# ???



## Betta man (Mar 25, 2011)

I have heard that goldfish produce nitrates and that kills other fish. I have a cory cat and a betta in a 5 gal with a filter. Will they survive in my tank?


----------



## emc7 (Jul 23, 2005)

Goldfish eat a bunch and poop a bunch which makes ammonia, which should be turned to nitrite and then nitrate by your filter. Taking out the nitrate need water changes. Any goldfish tank need a lot of attention to water quality and water changes. I don't recommend keeping goldfish with tropical fish like betta and cories. The temperature preferences are too far apart for both to be comfortable, goldfish grow quickly and make a lot of waste, and goldfish (esp. feeder or fair) often carry diseases that can make the tropicals sick and goldfish can be aggressive toward other fish or even eat them when their mouth size gets large enough. 

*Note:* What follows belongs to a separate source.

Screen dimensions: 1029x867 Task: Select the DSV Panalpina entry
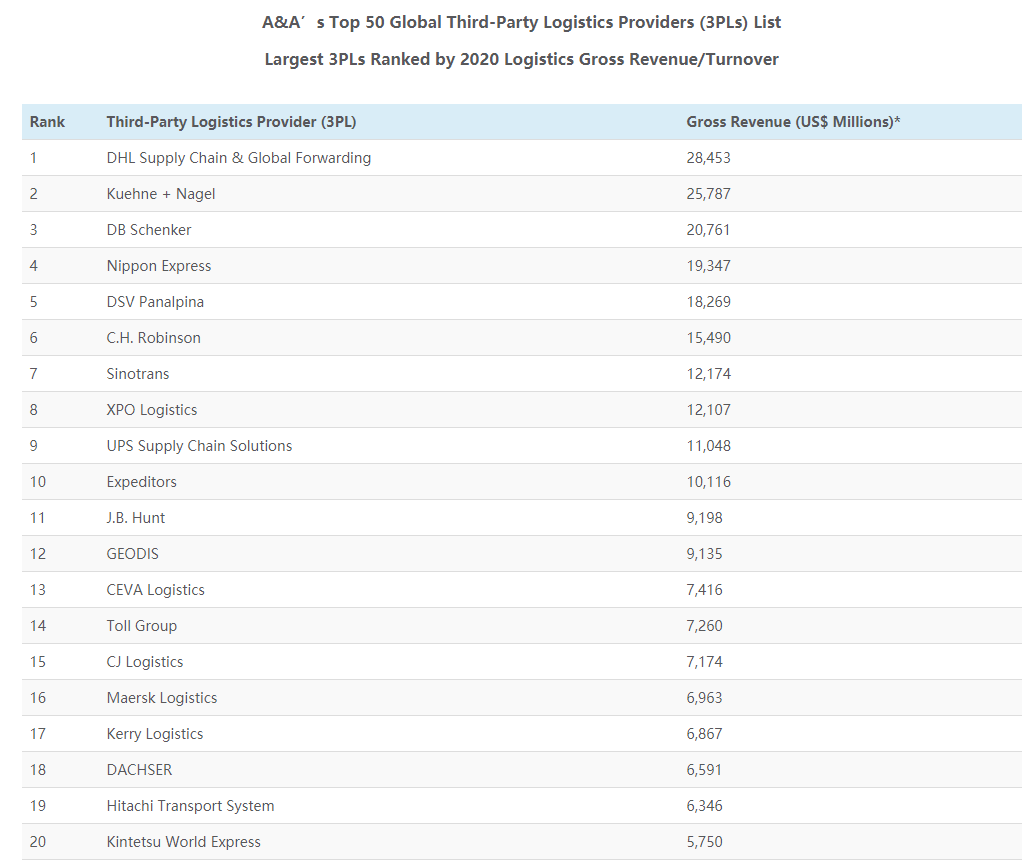(x=155, y=302)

So, while not immediately fatal, adding a goldfish is not a good idea.


----------



## Betta man (Mar 25, 2011)

Won't plants fix the nitrate problem?


----------



## emc7 (Jul 23, 2005)

Plants will help (but a gold fish will chew them), but to get them to take all the nitrate, you usually need a low fish load, high plant load, and maybe even high light/CO2 to get them really growing fast.


----------



## Betta man (Mar 25, 2011)

Thanks a lot!!!


----------



## Betta man (Mar 25, 2011)

My goldfish hasn't eaten the plants at all.


----------



## Mr. fish (Mar 8, 2011)

First off, every fish produces ammonia which in all tanks if established properly will turn into Nitrate which goes for all tanks. The problem here with goldfish is, they produce SO MUCH waste that the Nitrate levels rise quickly and can often be fatal to other fish if they reach too high.

So as Emc said, goldfish tanks require alot of attn to the water quality and cant be kept with any other type of fish due to the gap in temp.

Goldfish like to be kept at 67-72F, Most tropicals like 74-80F


----------